Texas Salamanders Are Threatened, Agency Says

WASHINGTON (CN) - As part of a court-approved five-year work plan between the U.S. Fish and Wildlife Service and one of its most frequent litigants, two unusual Texas salamanders have been listed under the Endangered Species Act with designated critical habitat. The final listing of two other salamanders has been postponed for six months.

Both of the listed salamanders are cave-dwellers found only in central Texas. Both depend on the Edwards aquifer, which covers 155 square miles from southern Travis County to northern Hayes County.

The two salamander species have no lungs because they are entirely aquatic and breathe through feathery external gills and their skin.

The five-inch long Austin blind salamander is a translucent pearly white color. Because it spends its entire life in complete darkness, its rudimentary eyes have all but disappeared and are totally hidden beneath the skin.

The two-inch long Jollyville Plateau salamander has well-developed eyes and is more colorful. It spends its time in water that is only about a foot deep in its spring-fed habitat.

The Jollyville salamander is closely related to the Georgetown and Salado salamanders, which joined the Austin blind and Jollyville in the proposed listing rule last year. That action was spurred by the 2011 settlement agreement between Fish and Wildlife and the Center for Biological Diversity (CBD) to list hundreds of species over five years through the work plan.

Although all four salamanders were proposed for endangered listing status, the USFWS has reopened the comment period and delayed the final listing for the Georgetown and Salado salamanders in a separate action due to "substantial disagreement regarding the sufficiency or accuracy of the available data" for those two species, the agency said.

In the final listing action for the Austin blind and Jollyville salamanders, the USFWS also decided that the Jollyville does not meet the definition of endangered, so it is listed as threatened instead. "A key statutory difference between a threatened species and an endangered species is the timing of when a species may be in danger of extinction, either now (endangered species) or in the foreseeable future (threatened species)," according to the action.

The salamanders are threatened by the degradation of water quality and water flow in the aquifer. Impervious cover, or "any surface material that prevents water from filtering into the soil, such as roads, rooftops, sidewalks, patios, paved surfaces, or compacted soil," threatens the salamanders' habitat because it disturbs water flow and introduces contaminants into the water. Impervious cover is a hallmark of increasing urbanization. The human population in Travis County is expected to increase 94 percent between 2010 and 2050, the action noted.

Other threats include drought, climate change, construction, feral hogs, and fertilizer and pesticide use, the action said.

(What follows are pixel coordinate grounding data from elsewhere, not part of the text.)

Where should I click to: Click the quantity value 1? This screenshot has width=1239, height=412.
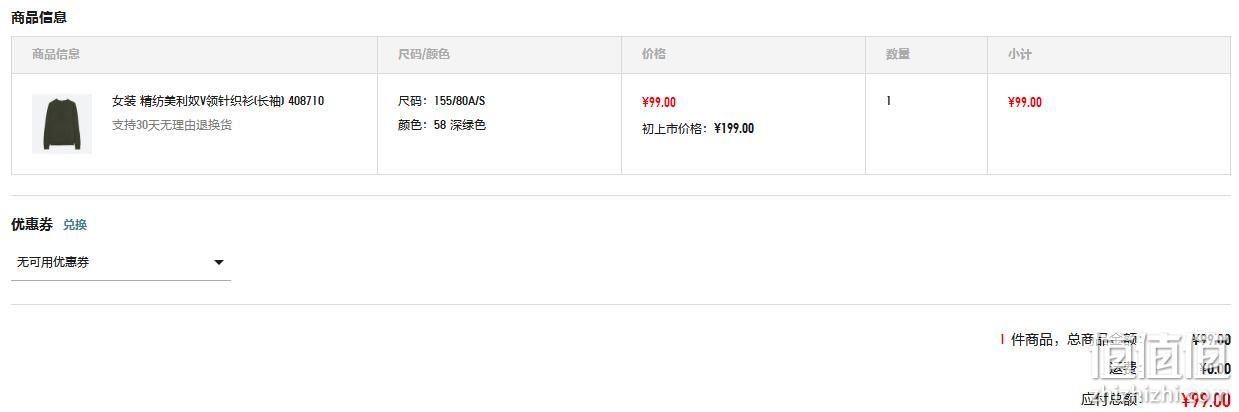coord(888,101)
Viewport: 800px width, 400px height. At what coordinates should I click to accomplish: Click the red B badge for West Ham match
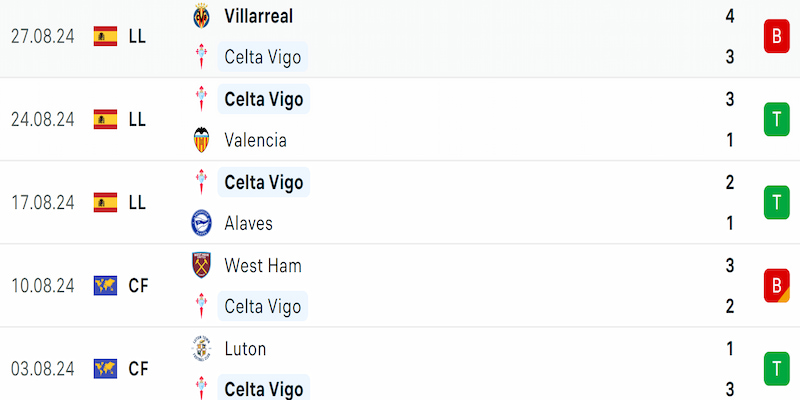[x=777, y=286]
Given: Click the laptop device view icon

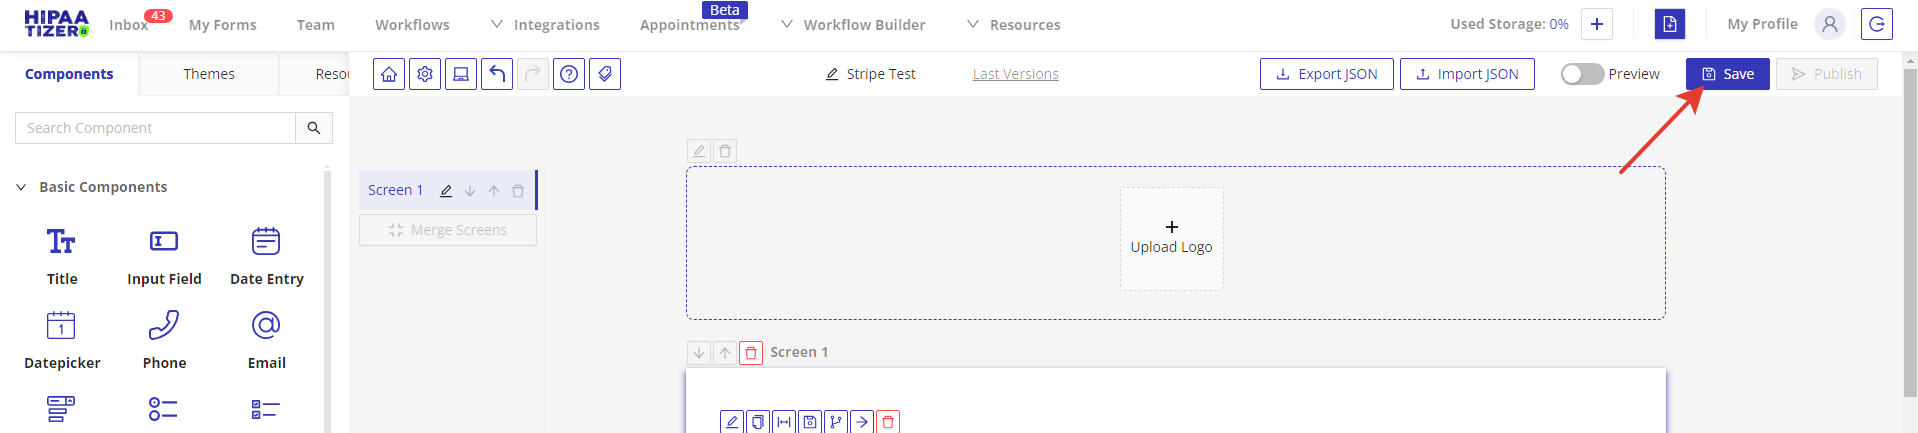Looking at the screenshot, I should [461, 74].
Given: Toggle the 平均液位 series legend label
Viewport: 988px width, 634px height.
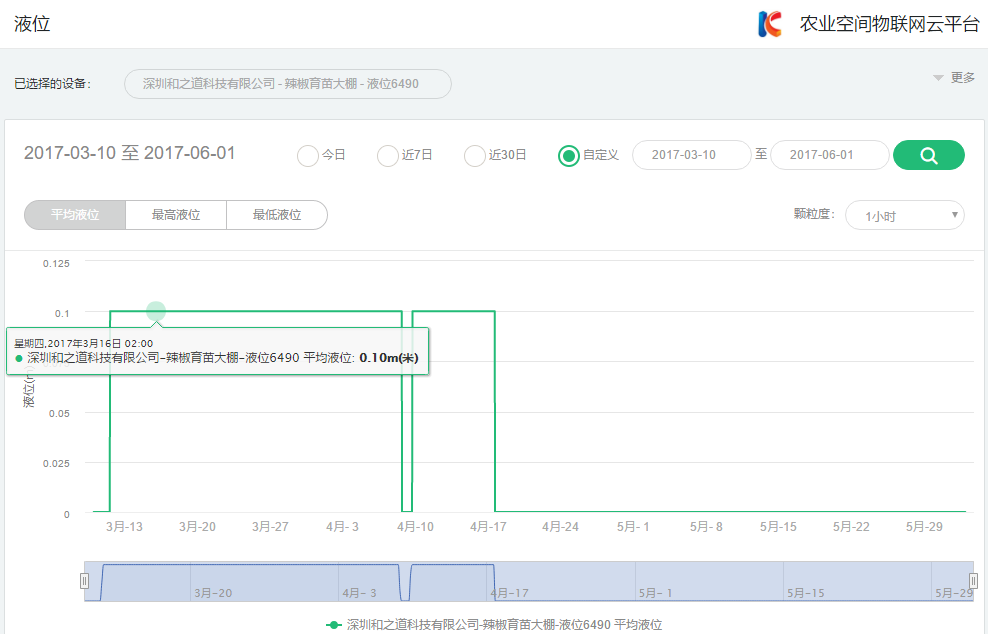Looking at the screenshot, I should point(504,624).
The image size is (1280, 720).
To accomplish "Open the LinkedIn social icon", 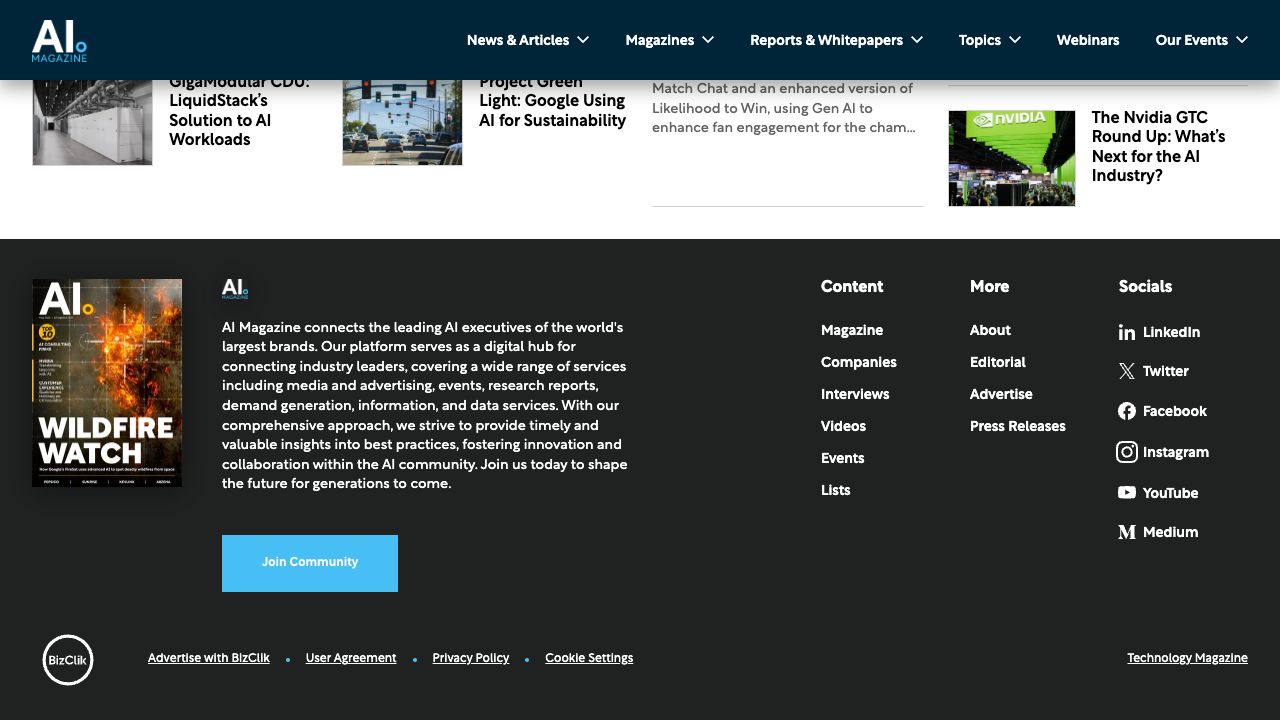I will [x=1127, y=333].
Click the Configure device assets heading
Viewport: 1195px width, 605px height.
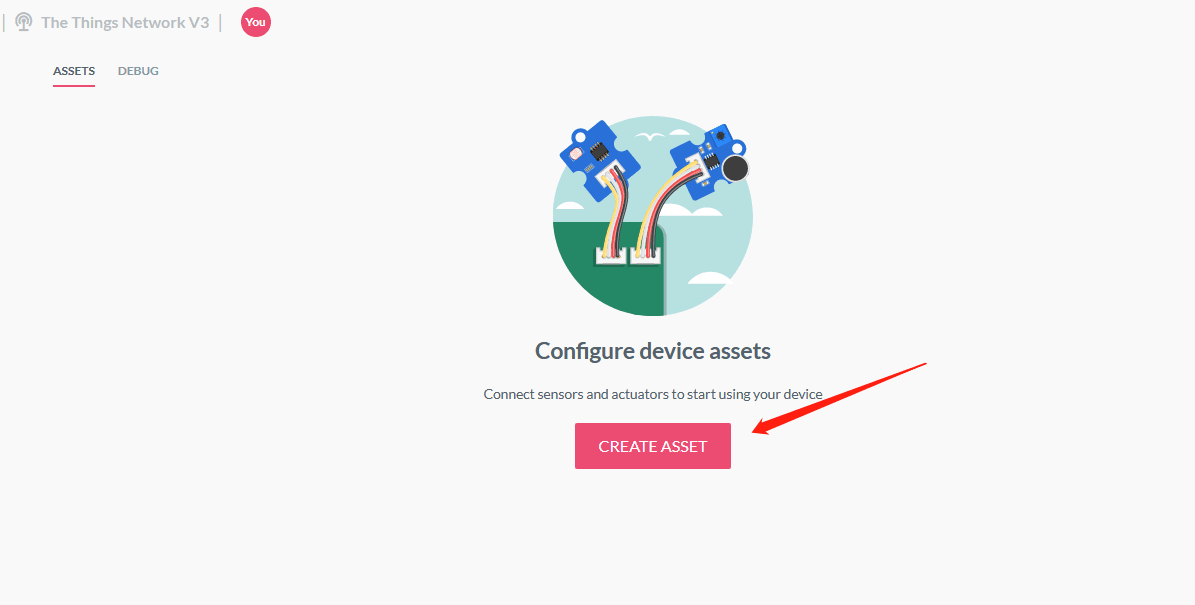click(x=652, y=351)
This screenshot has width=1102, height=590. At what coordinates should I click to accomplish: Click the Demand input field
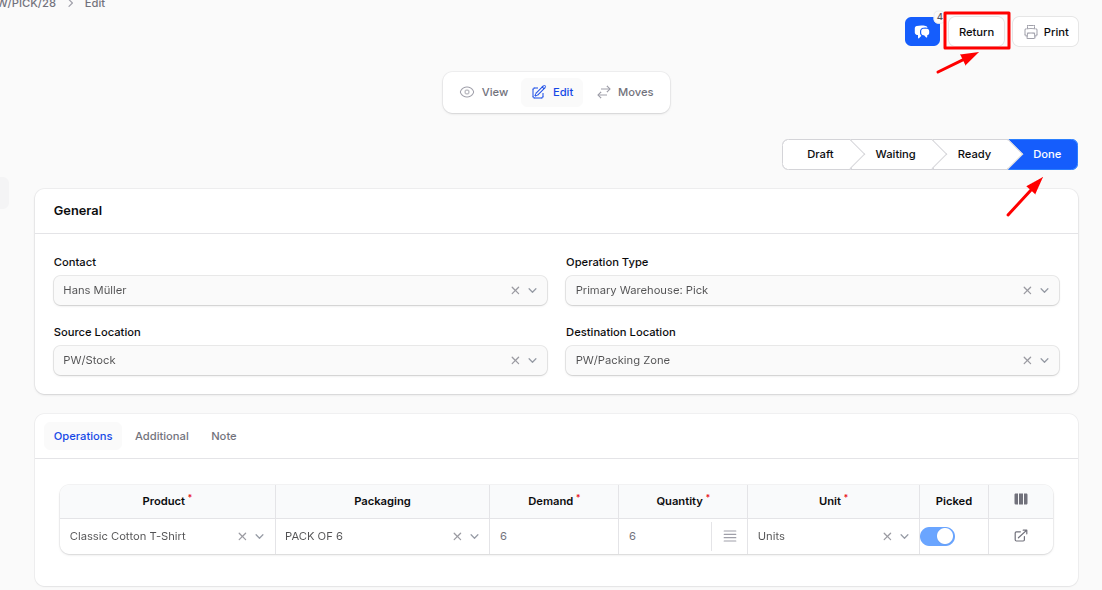tap(553, 536)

"These Texas salamanders can't survive in waterways polluted with pesticides, industrial chemicals and other toxins, so they are excellent indicators of the health of the environment," CBD lawyer Collette Adkins Giese was quoted as saying in the group's press release. "Endangered Species Act protection for the salamanders also protects the springs that give drinking water and recreation to Texas communities," she said.

Fish and Wildlife has designated 120 acres of protected habitat for the Austin blind salamander and 4,331 acres for the Jollyville Plateau salamander in a separate action.

Both the final listing rule and the final critical habitat designation are effective Sept. 19.